I stare at him, stunned. “What Indian ladies?”

Will points to the lodges of the French trappers on the banks of the Platte. Even from a distance, I can see dogs and children and women milling about. The trappers all have Indian wives; at the fort I heard someone refer to the community as the French Indians, though I’m guessing the women don’t come from any one tribe.

“Ma says she’s painting for them. There’s a whole big line,” Will adds. He doesn’t sound the slightest bit concerned.

I stow my packages, including the gifts for Naomi, in Abbott’s wagon and hurry up the hill, trying not to worry. It is not my business. I am not her keeper or her husband or her father. But I’m afraid for her and silently curse her mother for leaving her alone among strangers.

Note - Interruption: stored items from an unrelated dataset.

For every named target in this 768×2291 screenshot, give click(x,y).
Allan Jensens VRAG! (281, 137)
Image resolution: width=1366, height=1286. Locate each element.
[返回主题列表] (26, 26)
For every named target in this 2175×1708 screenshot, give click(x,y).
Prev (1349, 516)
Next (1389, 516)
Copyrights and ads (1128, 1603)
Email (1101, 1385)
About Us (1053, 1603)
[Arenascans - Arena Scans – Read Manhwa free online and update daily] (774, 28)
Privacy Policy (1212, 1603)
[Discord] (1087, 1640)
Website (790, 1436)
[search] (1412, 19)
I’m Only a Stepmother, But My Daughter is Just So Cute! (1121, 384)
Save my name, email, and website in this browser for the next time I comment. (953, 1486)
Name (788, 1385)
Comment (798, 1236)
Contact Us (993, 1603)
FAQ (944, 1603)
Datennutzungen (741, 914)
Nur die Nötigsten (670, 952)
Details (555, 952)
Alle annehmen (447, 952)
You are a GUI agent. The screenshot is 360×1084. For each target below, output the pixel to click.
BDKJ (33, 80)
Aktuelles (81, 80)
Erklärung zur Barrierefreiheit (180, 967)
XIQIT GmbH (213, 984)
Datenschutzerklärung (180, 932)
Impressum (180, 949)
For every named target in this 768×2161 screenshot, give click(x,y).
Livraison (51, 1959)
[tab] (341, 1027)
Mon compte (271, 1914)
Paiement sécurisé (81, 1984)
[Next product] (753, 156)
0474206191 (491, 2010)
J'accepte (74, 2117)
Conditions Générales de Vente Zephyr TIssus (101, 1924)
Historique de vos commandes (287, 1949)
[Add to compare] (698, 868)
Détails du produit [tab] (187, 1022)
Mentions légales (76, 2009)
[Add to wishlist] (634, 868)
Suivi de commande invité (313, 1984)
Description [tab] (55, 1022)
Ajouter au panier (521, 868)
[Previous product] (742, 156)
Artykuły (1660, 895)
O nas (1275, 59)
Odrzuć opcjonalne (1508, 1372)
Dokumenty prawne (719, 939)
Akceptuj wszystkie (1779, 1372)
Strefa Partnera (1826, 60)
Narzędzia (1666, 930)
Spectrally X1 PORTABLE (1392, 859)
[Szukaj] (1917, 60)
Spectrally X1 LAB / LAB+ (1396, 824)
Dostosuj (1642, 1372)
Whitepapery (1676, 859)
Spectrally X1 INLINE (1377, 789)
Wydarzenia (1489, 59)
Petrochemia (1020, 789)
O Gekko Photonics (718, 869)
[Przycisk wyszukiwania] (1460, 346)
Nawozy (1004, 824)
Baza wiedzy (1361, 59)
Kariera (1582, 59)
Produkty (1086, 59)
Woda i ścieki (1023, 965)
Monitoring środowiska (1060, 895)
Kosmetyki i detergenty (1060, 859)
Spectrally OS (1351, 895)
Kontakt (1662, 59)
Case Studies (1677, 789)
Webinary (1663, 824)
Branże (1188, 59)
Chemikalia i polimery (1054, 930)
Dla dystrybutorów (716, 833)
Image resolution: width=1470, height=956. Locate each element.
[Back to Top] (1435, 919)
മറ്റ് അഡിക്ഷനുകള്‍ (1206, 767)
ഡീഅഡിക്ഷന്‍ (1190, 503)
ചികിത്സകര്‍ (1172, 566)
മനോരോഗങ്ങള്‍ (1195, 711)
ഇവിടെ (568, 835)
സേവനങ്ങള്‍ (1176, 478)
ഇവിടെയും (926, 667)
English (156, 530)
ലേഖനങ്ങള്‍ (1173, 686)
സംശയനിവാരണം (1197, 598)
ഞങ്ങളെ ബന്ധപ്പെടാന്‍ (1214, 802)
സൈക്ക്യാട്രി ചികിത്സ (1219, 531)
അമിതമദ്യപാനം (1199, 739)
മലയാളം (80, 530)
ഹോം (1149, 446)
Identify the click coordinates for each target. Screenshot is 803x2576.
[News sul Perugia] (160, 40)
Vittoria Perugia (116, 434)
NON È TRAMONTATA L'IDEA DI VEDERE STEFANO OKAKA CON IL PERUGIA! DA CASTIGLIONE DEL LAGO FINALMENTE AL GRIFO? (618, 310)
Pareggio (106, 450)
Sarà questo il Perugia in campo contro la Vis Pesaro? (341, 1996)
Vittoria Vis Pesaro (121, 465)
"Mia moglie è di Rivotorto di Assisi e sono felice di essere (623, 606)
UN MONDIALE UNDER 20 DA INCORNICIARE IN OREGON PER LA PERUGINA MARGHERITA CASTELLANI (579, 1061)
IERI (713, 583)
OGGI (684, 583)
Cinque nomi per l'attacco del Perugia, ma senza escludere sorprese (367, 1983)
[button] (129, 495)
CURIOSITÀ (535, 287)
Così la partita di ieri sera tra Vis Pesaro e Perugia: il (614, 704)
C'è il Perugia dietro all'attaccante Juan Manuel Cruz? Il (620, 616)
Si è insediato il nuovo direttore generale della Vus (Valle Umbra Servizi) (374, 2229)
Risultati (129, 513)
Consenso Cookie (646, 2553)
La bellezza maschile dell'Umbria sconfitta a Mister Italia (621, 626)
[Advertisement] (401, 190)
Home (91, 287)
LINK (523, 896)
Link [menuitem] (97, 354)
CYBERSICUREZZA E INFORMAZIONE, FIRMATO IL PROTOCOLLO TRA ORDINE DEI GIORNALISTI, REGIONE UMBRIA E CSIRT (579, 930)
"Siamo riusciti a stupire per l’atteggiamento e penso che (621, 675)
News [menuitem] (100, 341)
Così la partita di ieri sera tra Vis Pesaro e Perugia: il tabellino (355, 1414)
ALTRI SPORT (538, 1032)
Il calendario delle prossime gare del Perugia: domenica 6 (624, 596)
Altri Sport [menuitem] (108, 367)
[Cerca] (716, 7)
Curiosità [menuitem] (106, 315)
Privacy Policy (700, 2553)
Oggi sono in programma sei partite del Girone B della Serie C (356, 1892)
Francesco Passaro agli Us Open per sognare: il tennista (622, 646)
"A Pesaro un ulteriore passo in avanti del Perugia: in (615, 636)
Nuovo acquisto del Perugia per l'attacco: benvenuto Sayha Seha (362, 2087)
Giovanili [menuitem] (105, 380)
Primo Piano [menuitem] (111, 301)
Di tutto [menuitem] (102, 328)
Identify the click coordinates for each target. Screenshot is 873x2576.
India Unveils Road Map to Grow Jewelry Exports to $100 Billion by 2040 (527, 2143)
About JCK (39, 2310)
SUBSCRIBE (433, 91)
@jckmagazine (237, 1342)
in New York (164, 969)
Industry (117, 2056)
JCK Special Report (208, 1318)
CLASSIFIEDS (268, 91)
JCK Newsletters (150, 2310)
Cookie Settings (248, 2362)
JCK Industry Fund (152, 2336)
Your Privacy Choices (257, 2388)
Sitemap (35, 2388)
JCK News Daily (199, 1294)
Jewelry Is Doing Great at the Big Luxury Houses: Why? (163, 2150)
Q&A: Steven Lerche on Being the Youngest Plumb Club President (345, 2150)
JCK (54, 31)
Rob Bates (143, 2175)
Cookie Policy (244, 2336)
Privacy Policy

But she is not alone. Wyatt sits beside her outside the biggest lodge, half-breed children skipping around them with dogs nipping at their heels. An Indian woman swats at the dogs and points for the children to go play somewhere else after one trips over the items Wyatt seems to be in charge of collecting. As I watch, a squaw wrapped in a brown blanket sits down in front of Naomi, her legs crossed, her face solemn. Naomi hands her a looking glass, the one I saw hanging from the willow frame inside Warren’s wagon when I was laid low. The woman studies her face and smiles, nodding. I wonder with a start if she’s ever seen her likeness before.